## Problem description
Throughout the records below, find each line holding "will" and copy it.

## Data for this task
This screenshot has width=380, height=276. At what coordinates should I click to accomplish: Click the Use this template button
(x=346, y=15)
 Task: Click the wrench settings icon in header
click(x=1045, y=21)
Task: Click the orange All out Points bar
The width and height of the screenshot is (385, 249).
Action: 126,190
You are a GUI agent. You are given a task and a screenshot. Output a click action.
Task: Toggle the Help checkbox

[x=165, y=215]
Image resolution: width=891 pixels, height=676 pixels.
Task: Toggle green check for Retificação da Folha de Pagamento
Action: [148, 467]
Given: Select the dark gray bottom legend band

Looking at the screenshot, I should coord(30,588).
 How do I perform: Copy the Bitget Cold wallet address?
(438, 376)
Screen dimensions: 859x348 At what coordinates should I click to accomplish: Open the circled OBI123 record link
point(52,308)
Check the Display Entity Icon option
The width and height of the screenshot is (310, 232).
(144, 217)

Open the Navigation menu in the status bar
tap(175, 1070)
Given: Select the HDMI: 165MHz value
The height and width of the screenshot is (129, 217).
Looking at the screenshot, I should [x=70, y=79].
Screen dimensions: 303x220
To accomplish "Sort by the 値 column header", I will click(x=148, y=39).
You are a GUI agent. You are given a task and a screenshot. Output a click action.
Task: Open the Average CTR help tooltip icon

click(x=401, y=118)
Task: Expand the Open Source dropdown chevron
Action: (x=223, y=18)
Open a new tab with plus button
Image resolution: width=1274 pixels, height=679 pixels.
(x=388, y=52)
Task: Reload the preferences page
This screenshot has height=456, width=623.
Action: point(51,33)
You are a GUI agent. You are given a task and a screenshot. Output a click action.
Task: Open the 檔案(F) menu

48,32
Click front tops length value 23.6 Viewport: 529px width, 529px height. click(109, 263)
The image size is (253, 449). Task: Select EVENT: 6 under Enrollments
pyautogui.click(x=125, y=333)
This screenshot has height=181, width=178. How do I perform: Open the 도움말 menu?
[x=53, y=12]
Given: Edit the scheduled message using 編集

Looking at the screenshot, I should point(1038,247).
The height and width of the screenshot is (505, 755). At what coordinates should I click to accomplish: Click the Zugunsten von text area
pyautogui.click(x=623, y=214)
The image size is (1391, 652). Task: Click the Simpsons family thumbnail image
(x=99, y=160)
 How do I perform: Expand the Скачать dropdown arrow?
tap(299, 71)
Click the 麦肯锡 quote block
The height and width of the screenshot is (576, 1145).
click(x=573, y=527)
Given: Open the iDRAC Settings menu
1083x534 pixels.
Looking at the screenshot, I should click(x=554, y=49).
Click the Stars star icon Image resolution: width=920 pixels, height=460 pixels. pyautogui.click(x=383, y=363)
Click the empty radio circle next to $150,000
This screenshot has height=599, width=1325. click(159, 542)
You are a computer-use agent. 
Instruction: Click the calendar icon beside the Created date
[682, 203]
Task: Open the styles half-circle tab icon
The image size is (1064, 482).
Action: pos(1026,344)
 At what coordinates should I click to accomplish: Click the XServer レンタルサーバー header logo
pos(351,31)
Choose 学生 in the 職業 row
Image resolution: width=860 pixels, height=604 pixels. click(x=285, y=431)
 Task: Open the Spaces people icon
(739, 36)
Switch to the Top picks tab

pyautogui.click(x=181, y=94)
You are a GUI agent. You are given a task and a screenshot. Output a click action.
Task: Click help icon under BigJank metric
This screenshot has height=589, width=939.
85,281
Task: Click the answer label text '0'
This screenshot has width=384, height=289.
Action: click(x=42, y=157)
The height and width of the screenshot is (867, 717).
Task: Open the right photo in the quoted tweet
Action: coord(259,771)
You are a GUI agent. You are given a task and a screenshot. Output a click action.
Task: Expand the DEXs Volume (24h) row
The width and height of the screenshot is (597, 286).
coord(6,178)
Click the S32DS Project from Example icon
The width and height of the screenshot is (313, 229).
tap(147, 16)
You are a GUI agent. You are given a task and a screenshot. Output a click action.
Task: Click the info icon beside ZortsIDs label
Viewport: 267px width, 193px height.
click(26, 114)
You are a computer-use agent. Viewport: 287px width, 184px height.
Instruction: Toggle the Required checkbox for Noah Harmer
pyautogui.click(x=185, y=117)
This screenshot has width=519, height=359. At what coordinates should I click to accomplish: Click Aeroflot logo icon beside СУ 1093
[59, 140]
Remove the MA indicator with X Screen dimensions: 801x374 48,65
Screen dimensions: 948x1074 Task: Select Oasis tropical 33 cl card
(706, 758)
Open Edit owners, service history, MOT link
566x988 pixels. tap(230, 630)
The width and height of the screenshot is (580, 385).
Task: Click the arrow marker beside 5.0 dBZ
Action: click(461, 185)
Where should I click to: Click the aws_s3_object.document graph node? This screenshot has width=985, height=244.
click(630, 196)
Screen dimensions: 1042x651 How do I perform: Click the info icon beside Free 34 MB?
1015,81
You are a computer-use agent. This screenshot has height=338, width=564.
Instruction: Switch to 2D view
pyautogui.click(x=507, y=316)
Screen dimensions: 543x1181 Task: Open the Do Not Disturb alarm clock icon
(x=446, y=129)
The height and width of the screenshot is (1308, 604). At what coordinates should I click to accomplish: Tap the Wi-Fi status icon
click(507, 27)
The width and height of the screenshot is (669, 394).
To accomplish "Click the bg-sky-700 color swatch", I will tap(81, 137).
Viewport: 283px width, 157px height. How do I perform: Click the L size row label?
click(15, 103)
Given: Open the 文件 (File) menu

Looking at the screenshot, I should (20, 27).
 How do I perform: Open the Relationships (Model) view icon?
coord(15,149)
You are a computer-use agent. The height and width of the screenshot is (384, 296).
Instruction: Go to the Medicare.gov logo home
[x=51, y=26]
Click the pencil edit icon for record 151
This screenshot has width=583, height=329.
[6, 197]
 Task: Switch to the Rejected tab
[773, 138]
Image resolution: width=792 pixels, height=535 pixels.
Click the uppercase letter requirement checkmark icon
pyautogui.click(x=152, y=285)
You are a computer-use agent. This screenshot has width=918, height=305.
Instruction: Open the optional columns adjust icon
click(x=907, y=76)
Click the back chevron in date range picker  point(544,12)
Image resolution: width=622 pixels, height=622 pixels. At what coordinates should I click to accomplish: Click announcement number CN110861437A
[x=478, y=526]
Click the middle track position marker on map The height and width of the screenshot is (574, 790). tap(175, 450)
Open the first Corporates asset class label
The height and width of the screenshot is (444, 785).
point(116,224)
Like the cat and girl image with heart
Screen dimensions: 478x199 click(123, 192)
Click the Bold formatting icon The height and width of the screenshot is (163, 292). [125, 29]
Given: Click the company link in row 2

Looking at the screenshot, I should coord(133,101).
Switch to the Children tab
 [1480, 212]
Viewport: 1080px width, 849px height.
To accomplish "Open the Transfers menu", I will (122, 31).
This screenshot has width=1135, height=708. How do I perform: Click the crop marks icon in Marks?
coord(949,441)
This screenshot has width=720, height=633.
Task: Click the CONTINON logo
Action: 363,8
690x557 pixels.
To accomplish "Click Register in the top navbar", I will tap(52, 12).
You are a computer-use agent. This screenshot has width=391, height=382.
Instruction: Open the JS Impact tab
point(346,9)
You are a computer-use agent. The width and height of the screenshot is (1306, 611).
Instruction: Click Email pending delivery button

## Task output
To accomplish "Sort by the 値 column header", I will click(x=148, y=39).
To accomplish "Click the bg-sky-700 color swatch", I will tap(81, 137).
To accomplish "Open the Transfers menu", I will (122, 31).
To accomplish "Click Register in the top navbar", I will tap(52, 12).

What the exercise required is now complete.